Data records:
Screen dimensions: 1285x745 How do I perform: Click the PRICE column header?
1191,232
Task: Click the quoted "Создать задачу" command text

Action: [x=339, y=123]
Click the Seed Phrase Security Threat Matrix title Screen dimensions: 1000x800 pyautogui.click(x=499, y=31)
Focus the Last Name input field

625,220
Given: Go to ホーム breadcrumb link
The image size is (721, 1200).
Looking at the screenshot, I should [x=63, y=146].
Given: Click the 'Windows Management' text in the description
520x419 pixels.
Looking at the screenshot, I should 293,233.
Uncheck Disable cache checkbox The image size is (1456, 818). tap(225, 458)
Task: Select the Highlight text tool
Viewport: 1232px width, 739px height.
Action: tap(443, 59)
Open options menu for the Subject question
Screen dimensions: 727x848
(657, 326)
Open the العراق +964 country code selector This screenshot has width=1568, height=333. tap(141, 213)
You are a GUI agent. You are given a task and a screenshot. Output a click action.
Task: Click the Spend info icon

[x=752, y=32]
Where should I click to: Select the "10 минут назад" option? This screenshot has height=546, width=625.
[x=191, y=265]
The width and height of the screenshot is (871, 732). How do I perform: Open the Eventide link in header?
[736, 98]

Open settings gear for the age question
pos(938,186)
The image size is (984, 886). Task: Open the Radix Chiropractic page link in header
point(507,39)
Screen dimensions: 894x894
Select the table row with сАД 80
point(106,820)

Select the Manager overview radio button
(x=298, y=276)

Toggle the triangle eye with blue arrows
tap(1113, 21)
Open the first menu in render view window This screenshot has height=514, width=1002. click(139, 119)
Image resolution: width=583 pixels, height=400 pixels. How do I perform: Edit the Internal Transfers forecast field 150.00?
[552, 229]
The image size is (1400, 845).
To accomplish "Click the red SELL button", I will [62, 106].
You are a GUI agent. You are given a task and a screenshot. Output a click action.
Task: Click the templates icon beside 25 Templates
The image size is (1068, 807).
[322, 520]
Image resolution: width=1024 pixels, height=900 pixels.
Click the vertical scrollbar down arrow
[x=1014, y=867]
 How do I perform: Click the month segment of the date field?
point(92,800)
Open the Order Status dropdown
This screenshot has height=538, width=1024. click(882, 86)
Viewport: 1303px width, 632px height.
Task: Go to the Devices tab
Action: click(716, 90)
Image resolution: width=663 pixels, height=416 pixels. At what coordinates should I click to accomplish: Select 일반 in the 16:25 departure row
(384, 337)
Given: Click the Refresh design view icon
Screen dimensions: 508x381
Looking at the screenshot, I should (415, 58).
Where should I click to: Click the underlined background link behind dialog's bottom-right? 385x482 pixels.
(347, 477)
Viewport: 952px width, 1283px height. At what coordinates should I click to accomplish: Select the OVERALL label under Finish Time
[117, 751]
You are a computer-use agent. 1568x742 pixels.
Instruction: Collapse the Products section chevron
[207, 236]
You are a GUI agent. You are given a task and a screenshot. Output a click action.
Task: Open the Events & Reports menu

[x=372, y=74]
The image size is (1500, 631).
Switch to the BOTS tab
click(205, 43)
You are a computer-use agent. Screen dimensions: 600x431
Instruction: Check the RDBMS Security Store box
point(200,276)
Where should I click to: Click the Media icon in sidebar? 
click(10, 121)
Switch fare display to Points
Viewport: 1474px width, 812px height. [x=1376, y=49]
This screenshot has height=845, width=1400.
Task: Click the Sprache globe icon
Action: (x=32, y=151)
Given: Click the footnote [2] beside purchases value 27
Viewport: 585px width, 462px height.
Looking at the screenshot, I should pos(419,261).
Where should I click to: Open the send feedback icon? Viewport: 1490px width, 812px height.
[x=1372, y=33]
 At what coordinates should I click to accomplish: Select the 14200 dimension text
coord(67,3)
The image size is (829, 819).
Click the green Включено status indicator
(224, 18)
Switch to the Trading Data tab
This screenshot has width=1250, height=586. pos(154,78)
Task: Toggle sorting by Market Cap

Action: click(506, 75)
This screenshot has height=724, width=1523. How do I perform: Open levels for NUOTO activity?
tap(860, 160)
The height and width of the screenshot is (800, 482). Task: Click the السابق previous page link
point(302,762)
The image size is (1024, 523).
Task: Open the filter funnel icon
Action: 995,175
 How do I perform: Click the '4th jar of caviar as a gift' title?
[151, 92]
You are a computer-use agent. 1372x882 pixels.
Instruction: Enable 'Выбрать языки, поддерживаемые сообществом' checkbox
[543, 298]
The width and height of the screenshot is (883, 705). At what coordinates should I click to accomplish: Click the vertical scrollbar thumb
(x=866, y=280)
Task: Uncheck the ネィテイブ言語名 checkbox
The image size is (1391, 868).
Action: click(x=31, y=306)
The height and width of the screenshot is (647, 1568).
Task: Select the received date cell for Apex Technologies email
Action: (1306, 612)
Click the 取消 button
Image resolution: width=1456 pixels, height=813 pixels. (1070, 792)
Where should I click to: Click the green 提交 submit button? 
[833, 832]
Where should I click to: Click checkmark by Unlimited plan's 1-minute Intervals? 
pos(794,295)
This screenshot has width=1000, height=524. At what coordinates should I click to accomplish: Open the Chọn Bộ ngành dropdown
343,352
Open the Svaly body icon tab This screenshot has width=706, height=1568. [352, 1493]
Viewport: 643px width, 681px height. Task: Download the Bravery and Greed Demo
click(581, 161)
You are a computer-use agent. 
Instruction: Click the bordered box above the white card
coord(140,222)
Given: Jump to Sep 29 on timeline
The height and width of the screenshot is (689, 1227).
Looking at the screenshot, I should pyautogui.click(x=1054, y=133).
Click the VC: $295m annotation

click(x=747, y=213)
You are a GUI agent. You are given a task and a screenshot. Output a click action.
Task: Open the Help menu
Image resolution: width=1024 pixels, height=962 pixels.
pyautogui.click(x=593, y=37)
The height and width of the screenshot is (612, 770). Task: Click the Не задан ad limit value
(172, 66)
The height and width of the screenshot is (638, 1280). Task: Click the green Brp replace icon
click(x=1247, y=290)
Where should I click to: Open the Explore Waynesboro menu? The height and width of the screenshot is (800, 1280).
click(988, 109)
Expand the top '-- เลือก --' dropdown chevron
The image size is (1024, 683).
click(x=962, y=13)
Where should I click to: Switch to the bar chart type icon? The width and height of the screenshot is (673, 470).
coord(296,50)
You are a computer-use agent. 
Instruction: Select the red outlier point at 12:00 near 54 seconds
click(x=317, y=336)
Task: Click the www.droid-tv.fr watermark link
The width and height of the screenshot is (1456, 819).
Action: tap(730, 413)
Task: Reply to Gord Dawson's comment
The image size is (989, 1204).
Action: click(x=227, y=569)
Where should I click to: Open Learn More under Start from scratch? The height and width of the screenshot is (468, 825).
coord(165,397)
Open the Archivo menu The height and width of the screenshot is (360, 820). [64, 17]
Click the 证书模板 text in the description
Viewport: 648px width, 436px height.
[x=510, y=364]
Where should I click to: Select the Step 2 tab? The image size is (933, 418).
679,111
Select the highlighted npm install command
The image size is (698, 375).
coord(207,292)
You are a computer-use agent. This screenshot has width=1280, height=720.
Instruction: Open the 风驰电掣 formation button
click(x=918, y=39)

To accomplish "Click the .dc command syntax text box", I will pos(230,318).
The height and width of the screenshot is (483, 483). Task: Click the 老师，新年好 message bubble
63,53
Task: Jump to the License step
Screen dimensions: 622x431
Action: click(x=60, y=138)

Work to be completed:
What this exercise asks for is an exact copy of all the records.

Expected answer:
Screen dimensions: 1285x745 How do I perform: Click the PRICE column header?
1191,232
Task: Click the quoted "Создать задачу" command text

Action: [x=339, y=123]
Click the Seed Phrase Security Threat Matrix title Screen dimensions: 1000x800 pyautogui.click(x=499, y=31)
Focus the Last Name input field

625,220
Given: Go to ホーム breadcrumb link
The image size is (721, 1200).
Looking at the screenshot, I should [x=63, y=146].
Given: Click the 'Windows Management' text in the description
520x419 pixels.
Looking at the screenshot, I should 293,233.
Uncheck Disable cache checkbox The image size is (1456, 818). tap(225, 458)
Task: Select the Highlight text tool
Viewport: 1232px width, 739px height.
Action: tap(443, 59)
Open options menu for the Subject question
Screen dimensions: 727x848
(657, 326)
Open the العراق +964 country code selector This screenshot has width=1568, height=333. tap(141, 213)
You are a GUI agent. You are given a task and a screenshot. Output a click action.
Task: Click the Spend info icon

[x=752, y=32]
Where should I click to: Select the "10 минут назад" option? This screenshot has height=546, width=625.
[x=191, y=265]
The width and height of the screenshot is (871, 732). How do I perform: Open the Eventide link in header?
[736, 98]

Open settings gear for the age question
pos(938,186)
The image size is (984, 886). Task: Open the Radix Chiropractic page link in header
point(507,39)
Screen dimensions: 894x894
Select the table row with сАД 80
point(106,820)

Select the Manager overview radio button
(x=298, y=276)

Toggle the triangle eye with blue arrows
tap(1113, 21)
Open the first menu in render view window This screenshot has height=514, width=1002. click(139, 119)
Image resolution: width=583 pixels, height=400 pixels. How do I perform: Edit the Internal Transfers forecast field 150.00?
[552, 229]
The image size is (1400, 845).
To accomplish "Click the red SELL button", I will [62, 106].
You are a GUI agent. You are given a task and a screenshot. Output a click action.
Task: Click the templates icon beside 25 Templates
The image size is (1068, 807).
[322, 520]
Image resolution: width=1024 pixels, height=900 pixels.
Click the vertical scrollbar down arrow
[x=1014, y=867]
 How do I perform: Click the month segment of the date field?
point(92,800)
Open the Order Status dropdown
This screenshot has height=538, width=1024. click(882, 86)
Viewport: 1303px width, 632px height.
Task: Go to the Devices tab
Action: click(716, 90)
Image resolution: width=663 pixels, height=416 pixels. At what coordinates should I click to accomplish: Select 일반 in the 16:25 departure row
(384, 337)
Given: Click the Refresh design view icon
Screen dimensions: 508x381
Looking at the screenshot, I should (415, 58).
Where should I click to: Click the underlined background link behind dialog's bottom-right? 385x482 pixels.
(347, 477)
Viewport: 952px width, 1283px height. At what coordinates should I click to accomplish: Select the OVERALL label under Finish Time
[117, 751]
You are a computer-use agent. 1568x742 pixels.
Instruction: Collapse the Products section chevron
[207, 236]
You are a GUI agent. You are given a task and a screenshot. Output a click action.
Task: Open the Events & Reports menu

[x=372, y=74]
The image size is (1500, 631).
Switch to the BOTS tab
click(205, 43)
You are a computer-use agent. Screen dimensions: 600x431
Instruction: Check the RDBMS Security Store box
point(200,276)
Where should I click to: Click the Media icon in sidebar? 
click(10, 121)
Switch fare display to Points
Viewport: 1474px width, 812px height. [x=1376, y=49]
This screenshot has height=845, width=1400.
Task: Click the Sprache globe icon
Action: (x=32, y=151)
Given: Click the footnote [2] beside purchases value 27
Viewport: 585px width, 462px height.
Looking at the screenshot, I should pos(419,261).
Where should I click to: Open the send feedback icon? Viewport: 1490px width, 812px height.
[x=1372, y=33]
 At what coordinates should I click to accomplish: Select the 14200 dimension text
coord(67,3)
The image size is (829, 819).
Click the green Включено status indicator
(224, 18)
Switch to the Trading Data tab
This screenshot has width=1250, height=586. pos(154,78)
Task: Toggle sorting by Market Cap

Action: click(506, 75)
This screenshot has height=724, width=1523. How do I perform: Open levels for NUOTO activity?
tap(860, 160)
The height and width of the screenshot is (800, 482). Task: Click the السابق previous page link
point(302,762)
The image size is (1024, 523).
Task: Open the filter funnel icon
Action: 995,175
 How do I perform: Click the '4th jar of caviar as a gift' title?
[151, 92]
You are a computer-use agent. 1372x882 pixels.
Instruction: Enable 'Выбрать языки, поддерживаемые сообществом' checkbox
[543, 298]
The width and height of the screenshot is (883, 705). At what coordinates should I click to accomplish: Click the vertical scrollbar thumb
(x=866, y=280)
Task: Uncheck the ネィテイブ言語名 checkbox
The image size is (1391, 868).
Action: click(x=31, y=306)
The height and width of the screenshot is (647, 1568).
Task: Select the received date cell for Apex Technologies email
Action: (1306, 612)
Click the 取消 button
Image resolution: width=1456 pixels, height=813 pixels. (1070, 792)
Where should I click to: Click the green 提交 submit button? 
[833, 832]
Where should I click to: Click checkmark by Unlimited plan's 1-minute Intervals? 
pos(794,295)
This screenshot has width=1000, height=524. At what coordinates should I click to accomplish: Open the Chọn Bộ ngành dropdown
343,352
Open the Svaly body icon tab This screenshot has width=706, height=1568. [352, 1493]
Viewport: 643px width, 681px height. Task: Download the Bravery and Greed Demo
click(581, 161)
You are a computer-use agent. 
Instruction: Click the bordered box above the white card
coord(140,222)
Given: Jump to Sep 29 on timeline
The height and width of the screenshot is (689, 1227).
Looking at the screenshot, I should pyautogui.click(x=1054, y=133).
Click the VC: $295m annotation

click(x=747, y=213)
You are a GUI agent. You are given a task and a screenshot. Output a click action.
Task: Open the Help menu
Image resolution: width=1024 pixels, height=962 pixels.
pyautogui.click(x=593, y=37)
The height and width of the screenshot is (612, 770). Task: Click the Не задан ad limit value
(172, 66)
The height and width of the screenshot is (638, 1280). Task: Click the green Brp replace icon
click(x=1247, y=290)
Where should I click to: Open the Explore Waynesboro menu? The height and width of the screenshot is (800, 1280).
click(988, 109)
Expand the top '-- เลือก --' dropdown chevron
The image size is (1024, 683).
click(x=962, y=13)
Where should I click to: Switch to the bar chart type icon? The width and height of the screenshot is (673, 470).
coord(296,50)
You are a computer-use agent. 
Instruction: Select the red outlier point at 12:00 near 54 seconds
click(x=317, y=336)
Task: Click the www.droid-tv.fr watermark link
The width and height of the screenshot is (1456, 819).
Action: tap(730, 413)
Task: Reply to Gord Dawson's comment
The image size is (989, 1204).
Action: click(x=227, y=569)
Where should I click to: Open Learn More under Start from scratch? The height and width of the screenshot is (468, 825).
coord(165,397)
Open the Archivo menu The height and width of the screenshot is (360, 820). [64, 17]
Click the 证书模板 text in the description
Viewport: 648px width, 436px height.
[x=510, y=364]
Where should I click to: Select the Step 2 tab? The image size is (933, 418).
679,111
Select the highlighted npm install command
The image size is (698, 375).
coord(207,292)
You are a computer-use agent. This screenshot has width=1280, height=720.
Instruction: Open the 风驰电掣 formation button
click(x=918, y=39)

To accomplish "Click the .dc command syntax text box", I will pos(230,318).
The height and width of the screenshot is (483, 483). Task: Click the 老师，新年好 message bubble
63,53
Task: Jump to the License step
Screen dimensions: 622x431
Action: click(x=60, y=138)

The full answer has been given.